Vaccin contre le chikungunya : les regrets de l'ARS

L’ARS Réunion revient sur une campagne vaccinale décevante, freinée par la méfiance du public et un décès imputé au vaccin.
La campagne de vaccination contre le chikungunya à La Réunion a débuté le 7 avril dernier sur le territoire. La population réunionnaise est loin d’avoir investi cette campagne comme l'espéraient les autorités de santé, qui misaient sur une immunité collective pour endiguer l’épidémie. L’annonce d’un décès lié au vaccin, début mai, a ensuite mis un net coup d’arrêt à la dynamique vaccinale.

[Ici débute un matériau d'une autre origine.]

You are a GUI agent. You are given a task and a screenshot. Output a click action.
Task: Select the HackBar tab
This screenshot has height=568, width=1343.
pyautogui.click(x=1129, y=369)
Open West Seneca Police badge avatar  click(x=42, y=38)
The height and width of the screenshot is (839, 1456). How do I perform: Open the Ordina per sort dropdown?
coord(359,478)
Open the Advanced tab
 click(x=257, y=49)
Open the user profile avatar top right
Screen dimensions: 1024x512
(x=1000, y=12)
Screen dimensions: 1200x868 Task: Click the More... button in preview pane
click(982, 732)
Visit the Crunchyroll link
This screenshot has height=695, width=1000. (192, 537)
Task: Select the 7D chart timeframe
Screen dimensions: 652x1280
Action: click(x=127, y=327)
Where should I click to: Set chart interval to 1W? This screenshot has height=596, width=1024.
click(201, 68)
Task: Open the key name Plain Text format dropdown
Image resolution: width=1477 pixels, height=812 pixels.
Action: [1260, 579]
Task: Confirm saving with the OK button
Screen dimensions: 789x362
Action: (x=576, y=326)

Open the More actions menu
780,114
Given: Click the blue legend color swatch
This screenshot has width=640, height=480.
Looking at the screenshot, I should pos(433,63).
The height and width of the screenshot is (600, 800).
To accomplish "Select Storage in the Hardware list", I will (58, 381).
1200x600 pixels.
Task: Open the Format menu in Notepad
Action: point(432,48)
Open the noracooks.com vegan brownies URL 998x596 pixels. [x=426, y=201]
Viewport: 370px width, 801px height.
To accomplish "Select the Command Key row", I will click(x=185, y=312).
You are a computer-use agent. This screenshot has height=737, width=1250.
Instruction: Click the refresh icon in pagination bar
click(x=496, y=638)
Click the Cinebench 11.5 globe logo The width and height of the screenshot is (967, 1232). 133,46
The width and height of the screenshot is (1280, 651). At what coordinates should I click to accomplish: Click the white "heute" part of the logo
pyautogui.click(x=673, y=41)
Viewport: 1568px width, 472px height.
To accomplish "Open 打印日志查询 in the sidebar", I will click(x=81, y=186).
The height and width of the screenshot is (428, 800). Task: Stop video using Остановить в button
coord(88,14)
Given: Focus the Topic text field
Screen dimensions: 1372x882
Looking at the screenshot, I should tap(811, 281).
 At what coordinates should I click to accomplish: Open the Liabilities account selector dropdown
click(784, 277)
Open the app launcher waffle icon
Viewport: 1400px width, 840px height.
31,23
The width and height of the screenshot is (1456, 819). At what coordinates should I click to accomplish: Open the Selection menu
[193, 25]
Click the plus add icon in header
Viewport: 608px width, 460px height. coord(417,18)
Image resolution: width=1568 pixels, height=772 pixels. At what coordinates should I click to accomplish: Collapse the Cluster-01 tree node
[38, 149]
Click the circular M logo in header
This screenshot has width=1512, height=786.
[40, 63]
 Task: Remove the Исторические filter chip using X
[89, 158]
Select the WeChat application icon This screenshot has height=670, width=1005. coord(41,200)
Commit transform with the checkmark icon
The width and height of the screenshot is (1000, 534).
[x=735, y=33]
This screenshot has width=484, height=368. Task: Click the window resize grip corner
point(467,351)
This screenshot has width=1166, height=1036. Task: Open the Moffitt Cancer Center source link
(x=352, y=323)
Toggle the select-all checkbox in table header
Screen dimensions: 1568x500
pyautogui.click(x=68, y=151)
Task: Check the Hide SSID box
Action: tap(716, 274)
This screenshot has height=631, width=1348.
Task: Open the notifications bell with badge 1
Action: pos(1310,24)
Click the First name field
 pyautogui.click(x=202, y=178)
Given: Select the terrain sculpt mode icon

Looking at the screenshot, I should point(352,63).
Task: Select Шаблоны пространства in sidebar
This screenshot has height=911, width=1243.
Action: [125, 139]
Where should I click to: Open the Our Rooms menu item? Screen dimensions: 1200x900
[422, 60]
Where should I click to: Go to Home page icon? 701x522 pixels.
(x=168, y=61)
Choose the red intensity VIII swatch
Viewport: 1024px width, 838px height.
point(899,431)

“Le vaccin est sans doute arrivé trop tard déjà. Il était mis à disposition au mois d'avril. On était presque déjà au pic de l'épidémie. Le vaccin aurait pu arriver plus tôt, mais là, on a fait tout ce qu'on pouvait pour avoir les doses”, avance le professeur Xavier Deparis, directeur de la Veille Sécurité Sanitaire, Santé et Milieu de Vie à l’Agence régionale de santé La Réunion.
À peine 5.000 personnes vaccinées contre le chikungunya
Sur les 40.000 doses commandées, environ 5.000 personnes ont été vaccinées jusqu’à présent.
Dans le détail, un peu plus de 3.000 personnes ont reçu une dose IXCHIQ dans le cadre de la campagne menée par l’ARS, entre 700 et 800 personnes ont acheté le vaccin, et 1.200 personnels soignants ont été vaccinés dans le cadre de la campagne du CHU.
“On n'a pas vacciné beaucoup de personnes, malheureusement”, regrette l’Agence régionale de santé, et continue de recommander, selon les avis de la HAS, le IXCHIQ pour les moins de 65 ans, de plus de 18 ans, porteurs de comorbidités.
“C'est trop peu. C'est dommage. Il y a eu ce décès qui est survenu, imputable au vaccin, mais parmi ces personnes qui ont été vaccinées, il y en a un certain nombre chez qui on a dû éviter des formes sévères, voire des décès (…) Il faudra l'étudier et l'évaluer”, poursuit le professeur Xavier Deparis.
“Les antivax se réjouissent”
Consciente d’une méfiance grandissante vis-à-vis de la vaccination au sein de la population, l’ARS entend lutter contre la désinformation relayée par les antivax.
“On a bien conscience que sur les réseaux sociaux, les antivax, comme on les appelle, se réjouissent de tous ces événements. C'est vraiment quelque chose contre lequel il va falloir que l'on lutte, et qu'on arrive à redonner confiance à la population. On a les arguments scientifiques pour tout expliquer, on n'a rien à cacher”, assure le directeur de la Veille Sécurité Sanitaire, Santé et Milieu de Vie à l’Agence régionale de santé La Réunion.
Et de conclure : “S'il y a eu un progrès majeur en médecine ces 50 dernières années, ce sont bien les vaccins. Et si la population humaine est devenue aussi nombreuse sur la planète, c'est bien grâce aux vaccins également. Je dirais qu'être antivax, c'est un confort dans les pays où les gens sont vaccinés autour de vous. Je propose aux antivax d'aller vivre dans des pays où circulent en permanence les virus de la rougeole, de la polio. Et on verra ce qui va se passer pour eux”.